Eddie Hart

Personal information
- Full name: Edward James Hart
- Born: April 24, 1949 (age 77) Martinez, California, U.S.

Medal record
Men's athletics
Representing the United States
Olympic Games
| Gold medal – first place | 1972 Munich | 4 × 100 m relay |

= Eddie Hart (sprinter) =

American sprinter (born 1949)

Edward James "Eddie" Hart (born April 24, 1949) is an American former track and field sprinter and Olympic champion in the men's 4 × 100 m relay race at the 1972 Summer Olympics.

Born in Martinez, California, Hart won the 1970 NCAA University Division Outdoor Track and Field Championships over 100 yards as a University of California, Berkeley student.

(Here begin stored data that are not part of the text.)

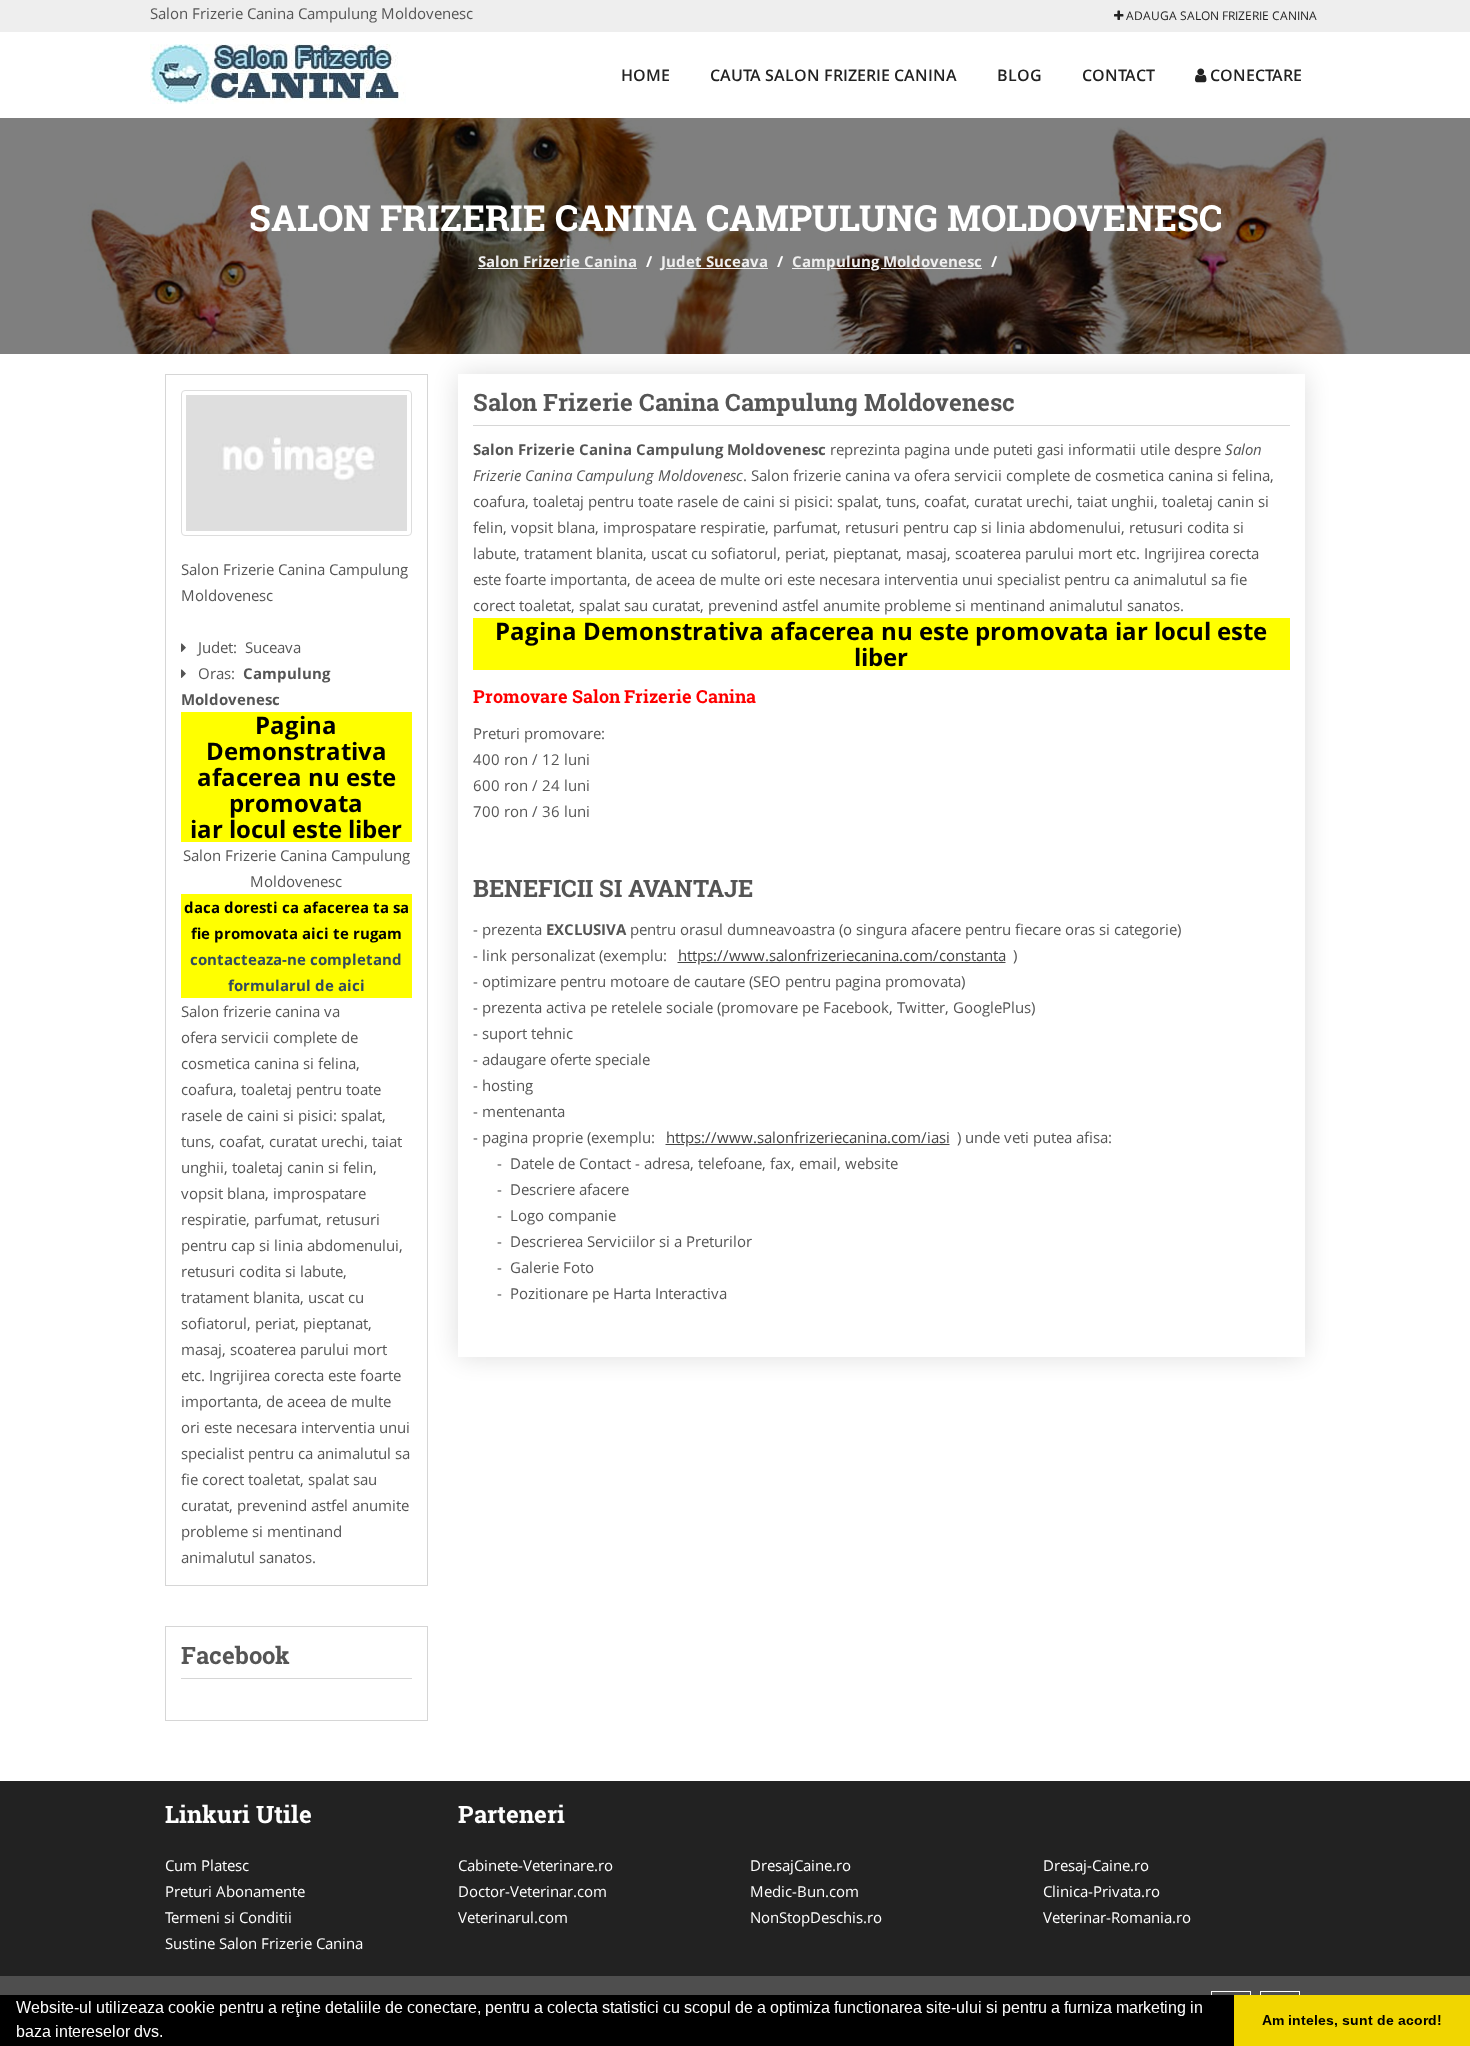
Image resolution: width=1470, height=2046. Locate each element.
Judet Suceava (714, 261)
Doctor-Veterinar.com (532, 1891)
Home (645, 75)
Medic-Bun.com (804, 1891)
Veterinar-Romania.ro (1117, 1917)
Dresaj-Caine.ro (1096, 1865)
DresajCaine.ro (800, 1865)
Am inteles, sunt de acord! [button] (1352, 2020)
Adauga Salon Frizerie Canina (1220, 15)
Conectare (1254, 75)
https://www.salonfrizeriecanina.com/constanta (842, 955)
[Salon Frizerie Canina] (281, 72)
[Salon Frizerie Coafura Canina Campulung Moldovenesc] (296, 463)
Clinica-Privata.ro (1101, 1891)
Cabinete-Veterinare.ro (535, 1865)
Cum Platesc (207, 1865)
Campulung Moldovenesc (887, 261)
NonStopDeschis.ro (816, 1917)
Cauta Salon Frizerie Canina (833, 75)
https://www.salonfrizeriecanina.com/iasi (808, 1137)
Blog (1019, 75)
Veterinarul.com (513, 1917)
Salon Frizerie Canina (557, 261)
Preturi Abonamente (235, 1891)
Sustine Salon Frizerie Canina (264, 1943)
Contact (1118, 75)
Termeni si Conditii (228, 1917)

He also won the 4 × 110 yards relay title, but was later disqualified after his teammate Isaac Curtis was controversially found to be academically ineligible.

At the US Olympic Trials in 1972, both Hart and Rey Robinson repeated the world record, running the 100 m in 9.9 seconds, and were favored to win the race at the Olympic Games. But in Munich, they were both eliminated in the 100 m race because their coach, Stan Wright, unknowingly using an outdated Olympic schedule to determine the starting time of their quarterfinal heat, failed to deliver them to the track on time. This failure due to disorganization created much controversy. Hart also ran the anchoring leg in the American 4 × 100 m relay team, which won a gold medal and equalled the United States' own world record of 38.19.

Hart continued to run and in 1989 set the Masters world record in the 100 m that lasted for 14 years.

In 2017 Hart released a book, Disqualified: Eddie Hart, Munich 1972, and the Voices of the Most Tragic Olympics about his Olympic experience.